Ihre Aufgaben
1 - Was bietet die SPÖ laut Seitentext der Bundesregierung bezüglich der EU-Erweiterung an?
2 - Schreiben Sie aus dem Seitentext den Abschnitt ab, der bei „Beide Oppositionsparteien beschränken“ beginnt und bei „ihnen beschäftigten Schwarz-ArbeiterInnen.“ endet.

Kann Opposition im Parlament funktionieren?

Beide Oppositionsparteien beschränken ihre “Opposition” in parlamentarischer Arbeit. Besonders die SPÖ versucht sich hier noch als besonders konstruktiv zu präsentieren und bietet bezüglich der EU-Erweiterung der Bundesregierung die Bildung einer “Plattform” an. Der Inhalt z.B. “Keine undurchdachten Privatisierungen” – also pro durchdachte – und “Bekämpfung der Schwarzarbeit” – wobei die Täter aber nicht die Unternehmer sind, sondern die von ihnen beschäftigten Schwarz-ArbeiterInnen.
Die außerhalb des Parlaments sehr wohl existierende Opposition nehmen diese Parteien nur mäßig wahr. SPÖ-PolitikerInnen haben sich im letzten Jahr oft genug von den Demonstrationen oder Streikandrohungen der Gewerkschaften distanziert. Seit Februar 2000 gab es eine Vielzahl von Angriffen, auf jene Menschen, von denen SPÖ und Grünen behaupten, sie zu vertreten: auf ArbeitnehmerInnen, Frauen, Jugendliche, Arbeitslose, PensionistInnen. Aber keine der beiden Parteien hat gegen diese Angriffe mobilisiert und Aktivitäten gesetzt. Die Verteidigung von Rechten hat sich für sie auf parlamentarische Arbeit beschränkt. Den Unmut und Widerstand den es gab, wurde nicht aufgegriffen, sondern bestenfalls ignoriert.

Einträge der Sammlung
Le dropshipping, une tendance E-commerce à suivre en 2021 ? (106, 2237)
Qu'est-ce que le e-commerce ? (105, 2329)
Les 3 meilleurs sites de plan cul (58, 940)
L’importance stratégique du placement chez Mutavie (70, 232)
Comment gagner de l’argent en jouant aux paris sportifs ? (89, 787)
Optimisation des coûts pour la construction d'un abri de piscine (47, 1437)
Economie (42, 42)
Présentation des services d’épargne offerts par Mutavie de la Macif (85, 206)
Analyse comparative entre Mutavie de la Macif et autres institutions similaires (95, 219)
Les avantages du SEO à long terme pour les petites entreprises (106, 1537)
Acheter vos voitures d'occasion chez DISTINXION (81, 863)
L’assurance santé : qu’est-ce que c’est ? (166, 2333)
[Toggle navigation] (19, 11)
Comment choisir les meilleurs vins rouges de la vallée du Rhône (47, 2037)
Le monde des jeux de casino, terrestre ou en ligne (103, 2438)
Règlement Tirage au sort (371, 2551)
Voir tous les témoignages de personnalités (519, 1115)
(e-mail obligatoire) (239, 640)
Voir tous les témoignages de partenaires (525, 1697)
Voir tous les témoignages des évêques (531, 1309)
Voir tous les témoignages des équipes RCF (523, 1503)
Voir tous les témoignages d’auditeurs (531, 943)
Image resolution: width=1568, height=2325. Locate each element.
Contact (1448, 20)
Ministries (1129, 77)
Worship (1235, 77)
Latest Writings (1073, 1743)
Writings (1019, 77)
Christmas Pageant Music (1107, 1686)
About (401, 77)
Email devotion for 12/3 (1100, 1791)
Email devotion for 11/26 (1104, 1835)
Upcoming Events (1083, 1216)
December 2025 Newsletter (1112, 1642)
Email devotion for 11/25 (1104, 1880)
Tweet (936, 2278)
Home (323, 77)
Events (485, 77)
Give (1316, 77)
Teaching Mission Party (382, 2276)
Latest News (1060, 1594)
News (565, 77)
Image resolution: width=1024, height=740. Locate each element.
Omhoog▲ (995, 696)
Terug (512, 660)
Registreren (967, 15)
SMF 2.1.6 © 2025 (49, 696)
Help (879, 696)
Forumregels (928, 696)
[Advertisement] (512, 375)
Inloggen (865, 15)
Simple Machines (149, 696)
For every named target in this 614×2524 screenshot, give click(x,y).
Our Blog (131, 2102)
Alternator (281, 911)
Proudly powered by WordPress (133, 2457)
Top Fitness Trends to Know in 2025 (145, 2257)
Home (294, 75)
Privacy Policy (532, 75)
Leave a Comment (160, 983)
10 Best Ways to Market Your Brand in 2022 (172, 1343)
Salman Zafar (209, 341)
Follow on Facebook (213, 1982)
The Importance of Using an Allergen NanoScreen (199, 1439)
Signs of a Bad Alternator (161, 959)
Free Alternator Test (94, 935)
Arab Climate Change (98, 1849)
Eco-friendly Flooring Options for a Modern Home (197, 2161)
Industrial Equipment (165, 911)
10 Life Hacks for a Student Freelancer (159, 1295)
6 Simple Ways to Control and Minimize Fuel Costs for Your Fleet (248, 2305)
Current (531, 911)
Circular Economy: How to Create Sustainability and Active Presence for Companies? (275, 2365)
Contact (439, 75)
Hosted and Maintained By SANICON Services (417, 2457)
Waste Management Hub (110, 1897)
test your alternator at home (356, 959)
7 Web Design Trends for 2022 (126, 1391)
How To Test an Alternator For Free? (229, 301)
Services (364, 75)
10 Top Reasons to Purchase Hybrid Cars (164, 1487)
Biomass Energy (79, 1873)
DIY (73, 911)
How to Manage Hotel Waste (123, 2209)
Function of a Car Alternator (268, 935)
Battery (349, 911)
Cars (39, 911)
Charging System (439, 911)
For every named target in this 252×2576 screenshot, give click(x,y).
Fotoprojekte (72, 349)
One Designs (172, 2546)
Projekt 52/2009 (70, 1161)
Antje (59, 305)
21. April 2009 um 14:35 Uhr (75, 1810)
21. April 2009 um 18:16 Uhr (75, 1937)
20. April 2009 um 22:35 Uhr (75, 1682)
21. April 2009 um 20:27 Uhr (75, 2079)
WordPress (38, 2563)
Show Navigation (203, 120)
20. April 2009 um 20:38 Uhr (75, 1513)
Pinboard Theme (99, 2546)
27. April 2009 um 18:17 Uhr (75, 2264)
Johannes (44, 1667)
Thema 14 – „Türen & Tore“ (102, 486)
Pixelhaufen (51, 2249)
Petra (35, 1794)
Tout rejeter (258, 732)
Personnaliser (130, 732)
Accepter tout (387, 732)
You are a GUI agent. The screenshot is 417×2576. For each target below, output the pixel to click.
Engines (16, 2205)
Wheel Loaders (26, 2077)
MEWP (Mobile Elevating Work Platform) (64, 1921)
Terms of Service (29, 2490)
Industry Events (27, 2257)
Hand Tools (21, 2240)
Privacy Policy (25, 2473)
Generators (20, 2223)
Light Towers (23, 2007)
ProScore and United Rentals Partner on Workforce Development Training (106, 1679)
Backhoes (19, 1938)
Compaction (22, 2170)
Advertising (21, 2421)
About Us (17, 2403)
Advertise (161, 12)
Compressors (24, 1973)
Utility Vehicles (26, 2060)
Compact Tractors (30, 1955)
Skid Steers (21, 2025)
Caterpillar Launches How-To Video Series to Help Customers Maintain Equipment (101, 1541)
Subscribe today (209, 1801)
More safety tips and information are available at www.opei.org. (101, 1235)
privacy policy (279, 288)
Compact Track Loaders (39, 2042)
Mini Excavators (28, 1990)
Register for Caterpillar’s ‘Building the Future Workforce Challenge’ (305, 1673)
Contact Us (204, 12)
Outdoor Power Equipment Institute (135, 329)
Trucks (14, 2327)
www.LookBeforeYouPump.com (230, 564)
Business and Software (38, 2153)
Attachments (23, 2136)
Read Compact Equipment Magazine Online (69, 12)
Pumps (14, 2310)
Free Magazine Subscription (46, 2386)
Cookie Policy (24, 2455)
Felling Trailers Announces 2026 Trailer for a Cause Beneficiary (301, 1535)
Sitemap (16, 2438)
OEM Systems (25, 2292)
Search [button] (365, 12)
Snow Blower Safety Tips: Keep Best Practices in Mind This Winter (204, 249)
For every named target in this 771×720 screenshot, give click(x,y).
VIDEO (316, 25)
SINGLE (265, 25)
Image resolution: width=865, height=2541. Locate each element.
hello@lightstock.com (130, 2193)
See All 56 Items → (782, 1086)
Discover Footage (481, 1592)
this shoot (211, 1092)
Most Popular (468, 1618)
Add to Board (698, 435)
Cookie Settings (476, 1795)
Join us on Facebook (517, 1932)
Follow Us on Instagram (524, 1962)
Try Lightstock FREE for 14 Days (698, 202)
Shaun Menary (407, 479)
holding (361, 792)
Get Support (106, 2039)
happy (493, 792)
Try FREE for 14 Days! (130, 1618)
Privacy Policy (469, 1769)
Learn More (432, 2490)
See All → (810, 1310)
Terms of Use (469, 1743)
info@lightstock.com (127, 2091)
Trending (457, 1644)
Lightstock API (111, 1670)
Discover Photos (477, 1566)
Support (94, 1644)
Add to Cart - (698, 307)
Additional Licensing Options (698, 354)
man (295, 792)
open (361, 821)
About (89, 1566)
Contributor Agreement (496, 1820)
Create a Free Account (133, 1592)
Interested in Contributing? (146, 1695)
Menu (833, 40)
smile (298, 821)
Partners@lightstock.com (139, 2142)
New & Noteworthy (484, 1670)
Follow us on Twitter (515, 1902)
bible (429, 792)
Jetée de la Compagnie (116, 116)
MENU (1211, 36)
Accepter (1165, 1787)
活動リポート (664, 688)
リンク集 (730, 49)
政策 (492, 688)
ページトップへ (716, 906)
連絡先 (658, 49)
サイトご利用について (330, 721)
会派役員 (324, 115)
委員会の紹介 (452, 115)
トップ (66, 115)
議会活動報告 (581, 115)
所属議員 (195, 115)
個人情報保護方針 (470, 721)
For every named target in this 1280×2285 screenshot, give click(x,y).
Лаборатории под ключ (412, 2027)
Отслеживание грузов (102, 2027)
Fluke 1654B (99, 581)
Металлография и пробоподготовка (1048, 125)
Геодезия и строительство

Erwartete Ergebnisse
1 - Die Bildung einer „Plattform“.

2 -
Beide Oppositionsparteien beschränken ihre “Opposition” in parlamentarischer Arbeit. Besonders die SPÖ versucht sich hier noch als besonders konstruktiv zu präsentieren und bietet bezüglich der EU-Erweiterung der Bundesregierung die Bildung einer “Plattform” an. Der Inhalt z.B. “Keine undurchdachten Privatisierungen” – also pro durchdachte – und “Bekämpfung der Schwarzarbeit” – wobei die Täter aber nicht die Unternehmer sind, sondern die von ihnen beschäftigten Schwarz-ArbeiterInnen.